§ **Problem details**: Rewrite the part of the fallen sequoias text that opens with the words containing "Though the crash" and closes with "focus on forest ecology.", substituting "concern" for "alarm".

§ **Quoted passage**:
A few weeks ago, a German tourist hiking the Trail of 100 Giants in Sequoia National Forest witnessed the fall of a pair of giant sequoia, estimated at some 1,500 years old. Now the USDA Forest Service must decide how to incorporate these now-resting behemoths into its trail system and the natural landscape.

Visitors touching a fallen sequoia at Yosemite National Park
Visitors touching a fallen sequoia at Mariposa Grove, Yosemite National Park, CA. (Credit: Ben Young Landis, USGS. Public domain.)

Though the crash itself is dramatic, it was simply a natural end to the long-life of an organism. As USGS research ecologist Nate Stephenson told the Los Angeles Times:

"Sequoias do fall. That's how big sequoias die... It's never anything that I consider with alarm."

Stephenson is a lead scientist at the Sequoia and Kings Canyon Field Station at the USGS Western Ecological Research Center. Stephenson and his WERC colleagues have been analyzing tree deaths in the western United States, as part of their research focus on forest ecology.

What is alarming is a 2009 study led by Stephenson and WERC colleague Phil van Mantgem, where they found that tree deaths have doubled across the western U.S. in recent decades.

§ **Entries shown**:
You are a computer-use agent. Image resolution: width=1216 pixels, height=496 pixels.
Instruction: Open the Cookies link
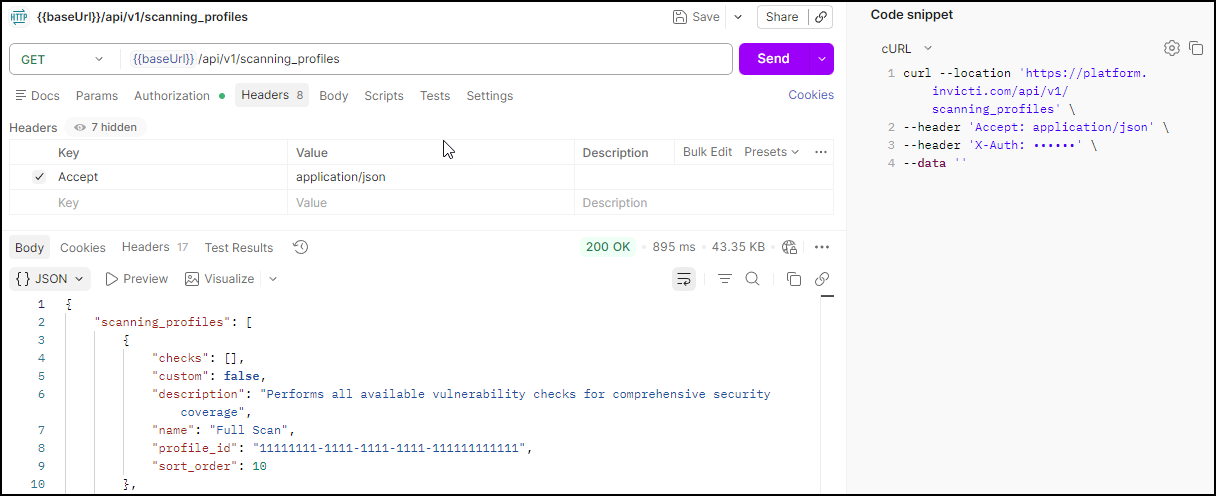tap(810, 95)
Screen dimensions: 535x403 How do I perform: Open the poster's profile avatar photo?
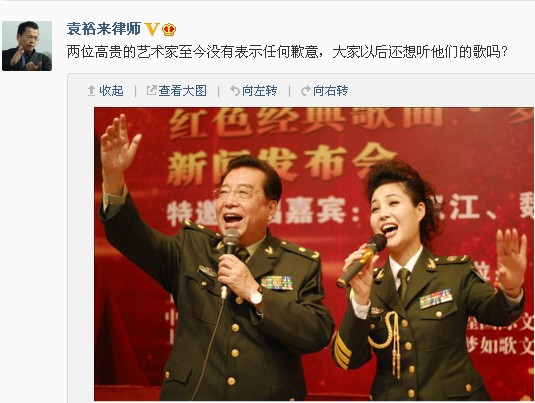[x=27, y=46]
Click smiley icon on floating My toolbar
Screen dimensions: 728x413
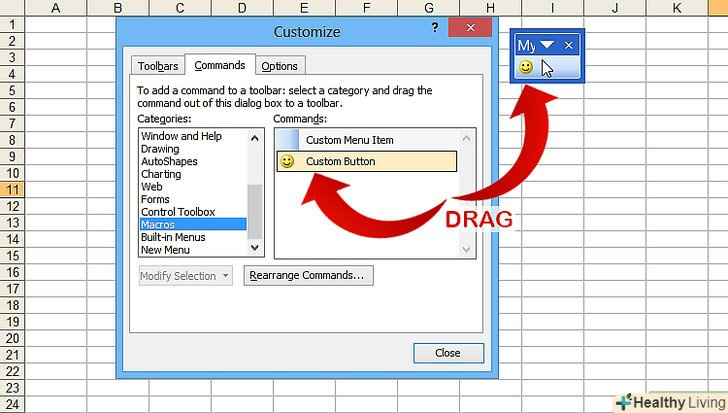point(525,68)
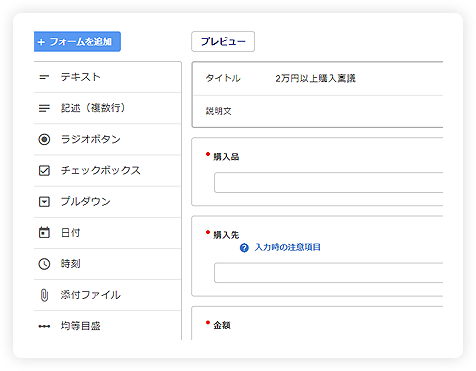Select the 均等目盛 scale icon

click(44, 326)
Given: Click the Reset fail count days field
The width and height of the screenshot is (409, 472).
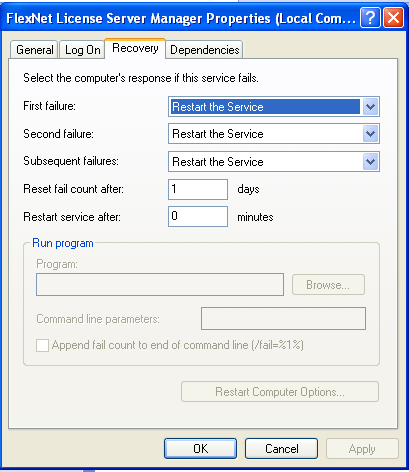Looking at the screenshot, I should tap(198, 189).
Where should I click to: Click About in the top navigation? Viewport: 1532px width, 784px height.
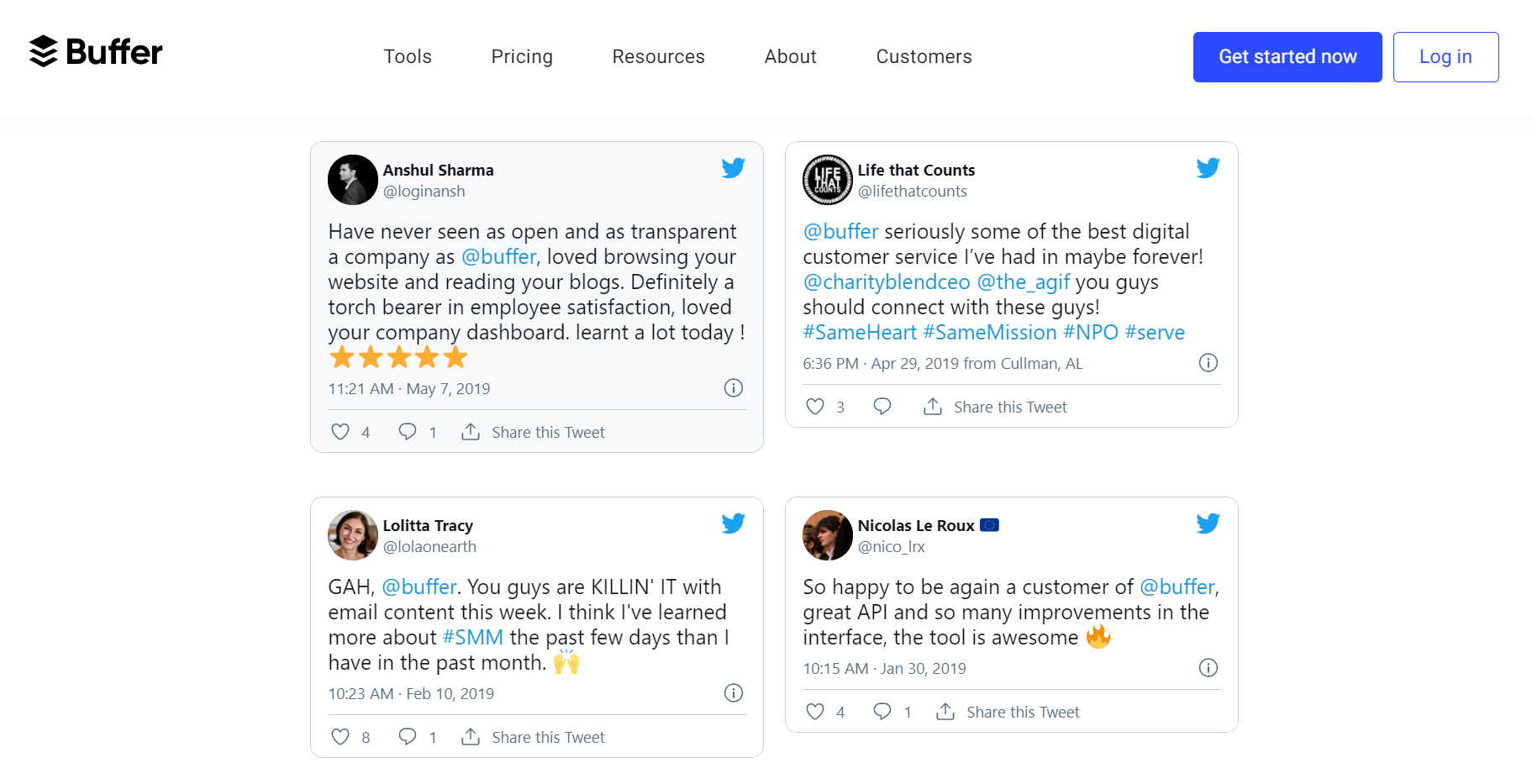[789, 56]
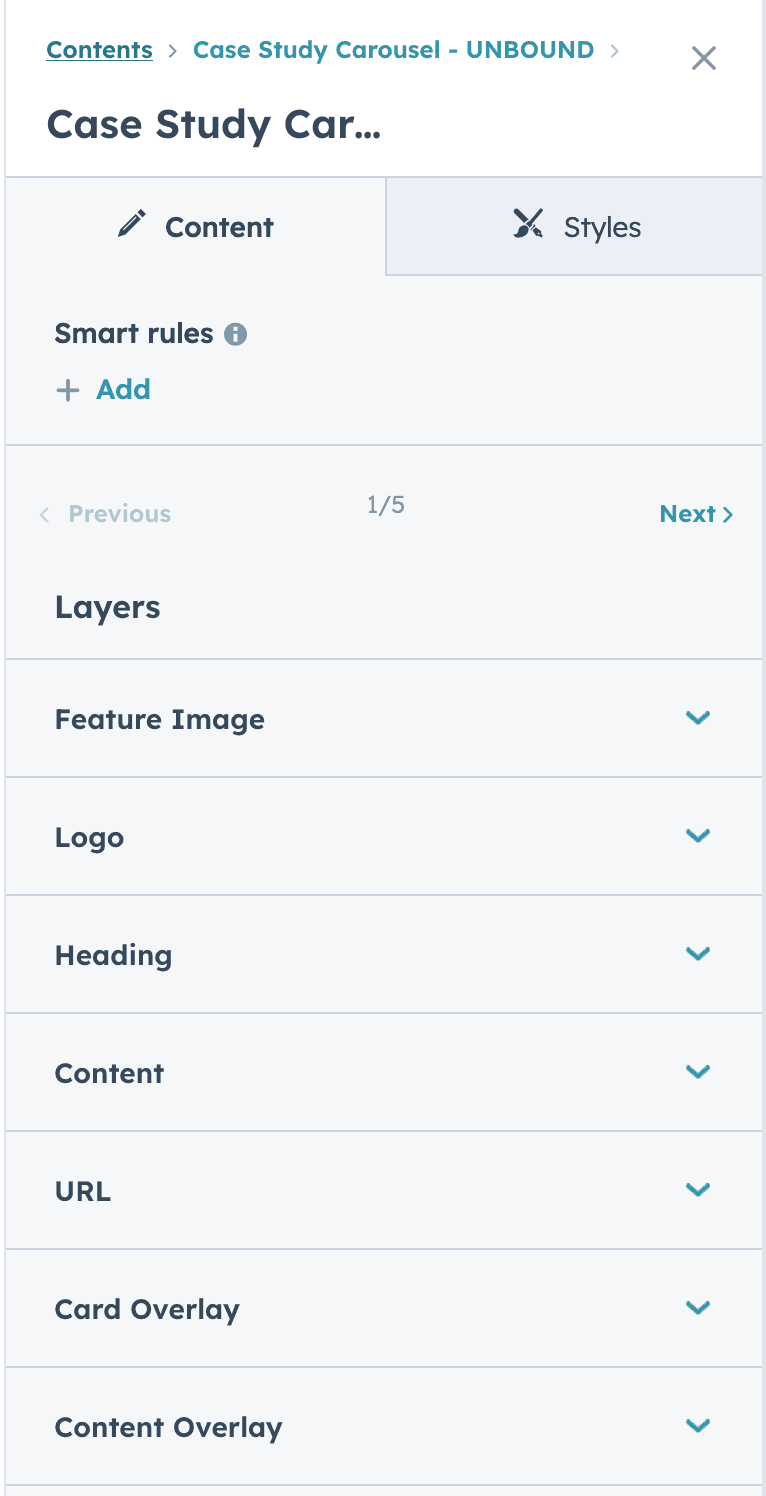Select the brush icon on the Styles tab
Screen dimensions: 766x1496
pyautogui.click(x=529, y=224)
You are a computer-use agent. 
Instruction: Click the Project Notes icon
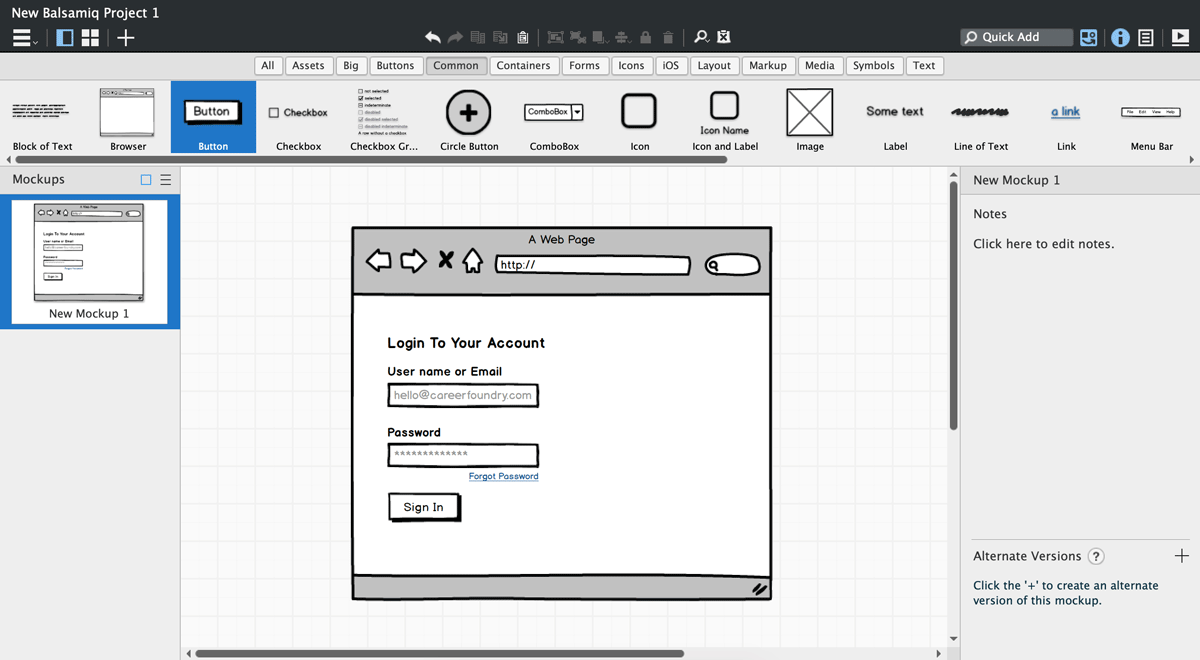1146,37
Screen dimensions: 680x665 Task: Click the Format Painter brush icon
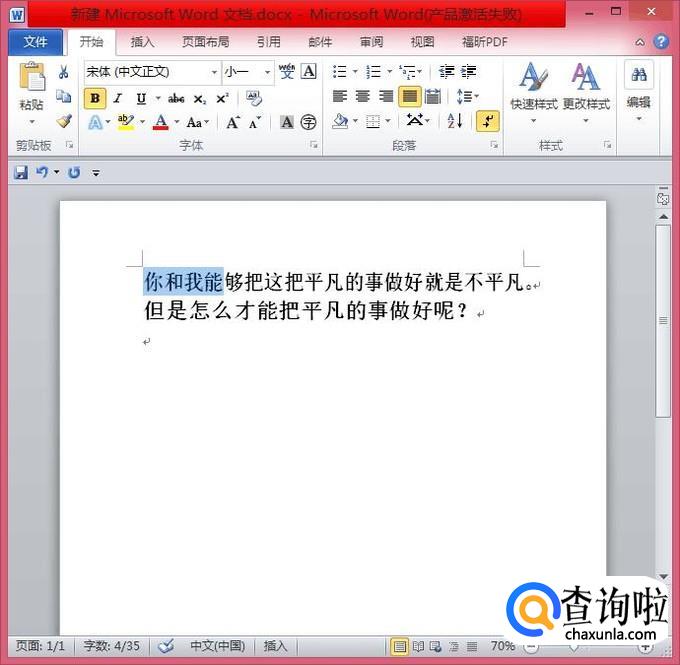point(64,121)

§ **Written response**:
Though the crash itself is dramatic, it was simply a natural end to the long-life of an organism. As USGS research ecologist Nate Stephenson told the Los Angeles Times:

"Sequoias do fall. That's how big sequoias die... It's never anything that I consider with concern."

Stephenson is a lead scientist at the Sequoia and Kings Canyon Field Station at the USGS Western Ecological Research Center. Stephenson and his WERC colleagues have been analyzing tree deaths in the western United States, as part of their research focus on forest ecology.